Y en efecto, lo maravilloso de Con la muerte en los talones son las peripecias en que se ve envuelto el inocente y sorprendido protagonista. El tema de la persona falsamente acusada y que no puede demostrar su inocencia es recurrente en este director. Con ello se consigue más complicidad del espectador, que se puede sentir más próximo a alguien parecido a él.

Para el reparto, Cary Grant sustituyó a James Stewart, habitual en los films de Hitchcock, pero que el director no veía en este papel que le venía, sin embargo, como anillo al dedo al elegante Cary Grant. Para el papel de Eve Kendall, Hitchcock rechazó la propuesta de la MGM (Cyd Charisse) pues el director quería de nuevo una rubia. Retirada del cine Grace Kelly y descartada Kim Novak (Vértigo), Hitchcock eligió a Eva Marie Saint, que acababa de ganar un Óscar como actriz de reparto en La ley del silencio (1954). El resultado de su trabajo no puede ser mejor, dando el tono adecuado a una mujer atrapada entre dos hombres y su deber.

James Mason era un valor seguro como villano. Es uno de los mejores actores del cine, siempre perfecto y sin estridencias en cualquier papel que le tocara interpretar. Junto a él, destaca poderosamente la inquietante presencia de Martin Landau, en una de sus primeras apariciones en el cine (provenía del teatro), como esbirro frío y con ciertas insinuaciones de índole homosexual.

Junto a este reparto prodigioso, la película destaca sin duda por algunas de las escenas más logradas y que han quedado ya como íconos del cine. En especial, la de la avioneta persiguiendo a Cary Grant en medio de esos campos desnudos es una verdadera maravilla absurda porque, si lo pensamos bien, ¿no habría otra manera más sencilla de eliminarlo? Pero aquí reside en parte el talento y el genio del director: lograr hacernos cómplices de algo aunque ese algo, bien mirado, no tenga demasiado sentido. Y eso era posible por el domino que tenía, por un lado, del lenguaje cinematográfico, y, en segundo lugar, por saber crear el clima de tensión perfecto para que el espectador participe lo más intensamente posible de la acción de la película.

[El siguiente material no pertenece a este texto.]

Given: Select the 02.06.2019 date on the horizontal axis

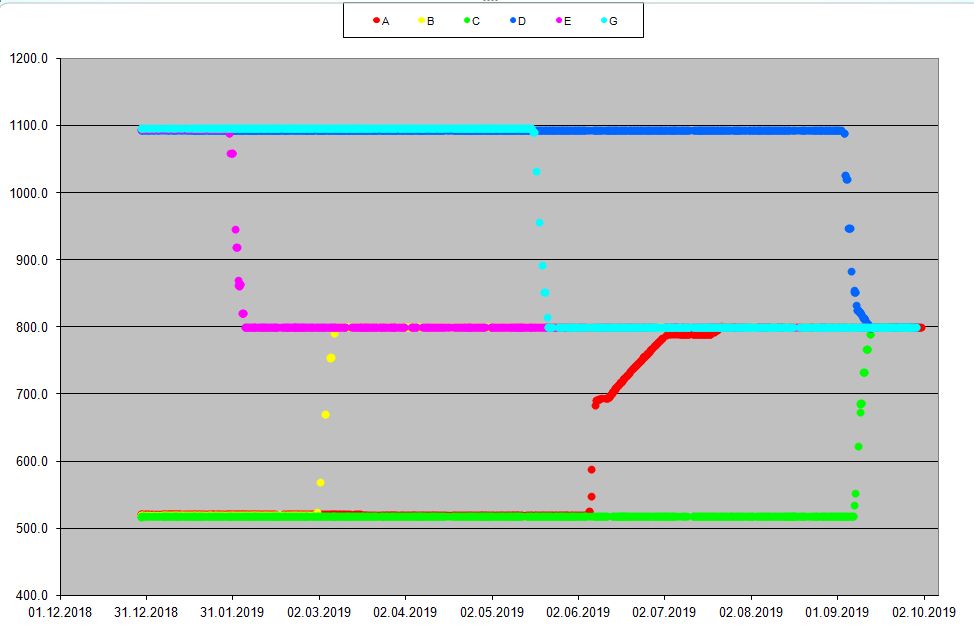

Otro punto destacado es el toque de humor constante, más evidente en la primera parte del film, con réplicas agudas y llenas de ingenio. En este sentido no me resisto a destacar la genial aportación de Jessie Royce Landis en el papel de la madre de Thornhill, con frases y réplicas sorprendentes e hilarantes. Otra especie de broma, cosecha del director, sería cuando Roger O. Thornhill que esa O de su nombre no significa nada. Parece ser que de esta manera Hitchcock se burlaba veladamente de su antiguo productor David O. Selznick. Otro toque personal del realizador es la última escena del film (el tren entrando en un túnel) que puede interpretarse como una referencia al acto sexual.

Un punto más a favor del film es sin duda la obsesiva música de Bernard Herrmann, que es ya un clásico del cine y se convierte en un elemento dramático más de la película.

Una película, resumiendo, que figura entre las más reconocidas del director y que es ya referencia en la historia del cine.